Our Entire Generation Has No Hope
I want to talk about the idea of protective hopelessness, and how it is manifesting in younger generations. First though, a detour into modern mental health and Dr. K.
I think therapy went from a bad word, to a word with no meaning. You are your friend's "therapist". Men will do anything to not go to therapy. Mental health has become a meme in the internet's contentification tsunami. From what I've gathered from Dr.K's guide, mental therapy is supposed to be closer to physical therapy for the mind, but isn't because the effects aren't as obviously measurable. This viewpoint is powerful because while everyone talks about "destigmatizing" mental health, no one has provided an alternative view of mental health that can resonate.
If mental health is like physical health, than two things must follow. Firstly, many mental therapy issue can be modeled closely to physical therapy issues such as tweaking a muscle or needing to learn how to walk again post surgery. Secondly, there must be certain exercises one can do to alleviate these symptoms. One may never fully recover, i.e. many athletes struggle with injuries for the rest of their careers, but certainly ways to alleviate pain and make substantial quality of life improvements must exist. Dr. K provides many meditation techniques that fit this bill exactly, and describes how other forms of lesser proven easier alternative medicine, such as Ayurveda, can also fit nicely into this niche. Medication too can have it's place, especially for immediate alleviation, but a valid goal for many would be to restore themselves to full mental health without the need.
One such way you can "tweak a neuron" so to speak is this idea of protective hopelessness. See most ways you can tweak a neuron have to do with thought processes that yield positive short term outcomes, but lead to lower long term quality of life. Protective hopelessness is a thought pattern where instead of dealing with an issue, you declare the situation "hopeless" in an attempt to protect yourself from negative outcomes. Instead of asking that girl out, you declare yourself unlovable, and thus you never have to deal with the embarrassment of rejection. The key point is that the brain rewards this thinking since the brain rewards avoiding bad situations similar to how it rewards avoiding a bear attack. However, if this thought process persists, we not only never find a long term partner, but also this thought process starts seeping into other areas of life. Now we will never finish that jig saw puzzle, or hangout with friends, or build that idea we had. Why? Because we are unlovable, and everything we do is hopeless.
Worse still, now any forward progress gets treated with negative stimuli. Want to practice asking people out in the mirror? You're a hopeless loser. Want to ask friends for tips? You're a hopeless loser who can't event ask a girl out. Every positive improvement gets met with negative stimulation. Every positive step makes you feel worse. Since those incremental steps aren't this grand vision you have of what success looks like, you get caught feeling that all forward progress is a sign of failure. Every positive step, makes you feel more hopeless.
This is exactly how our generation feels about life, specifically work. What's even the point of working if one medical bill will ruin our life anyway. What's the point of working if we will never afford a home. What's the point of being politically involved if nothing will change. We can't pursue our passions because inflation and permanent capital have raised the cost of everything. We are dealing with an entire generation that feels behind. Every step forward feels awful, making us feel even further behind, forcing us to actualize just how awful everything is. Every step makes us realize how much work truly needs to be done, enough will never be enough.
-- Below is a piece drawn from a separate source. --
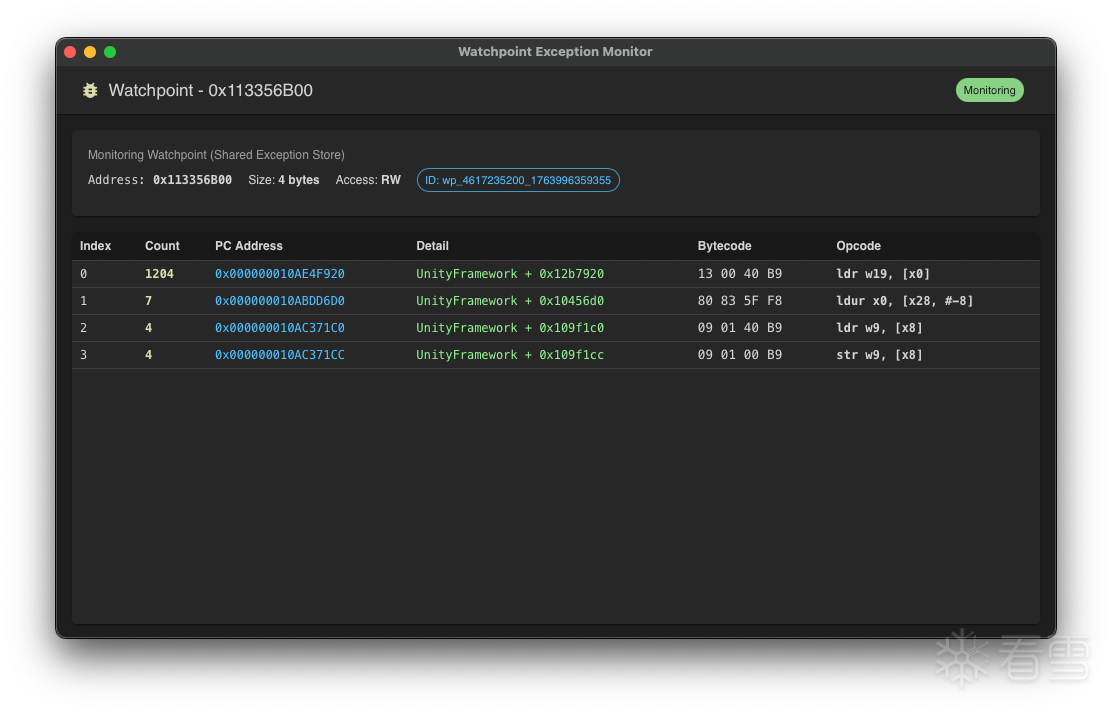This screenshot has width=1112, height=712.
Task: Sort table by the Opcode column header
Action: (858, 245)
It's hard to stop feeling pathetic in the age of social media too. Even though you know people are faking their lives, or you are witnessing the culmination of countless hours of work, it doesn't help. In fact it's worse. Internalizing that makes you feel even more behind, which makes the protective hopelessness worse.
Avoiding this trap is difficult. Learning to act in spite of what your mind tells you is incredibly difficult, but it's truly the only way forward. Meditation helps. Dopamine detoxes help. The best way I have dealt with it was to just stop thinking about the mountain of effort required to do something. Start taking life a day or two at a time. I don't need to climb the mountain, I just need to get up past the next hill.
Something needs to change at a higher level though. We need to start changing our systems so people feel they can engage in productive ways that give life meaning.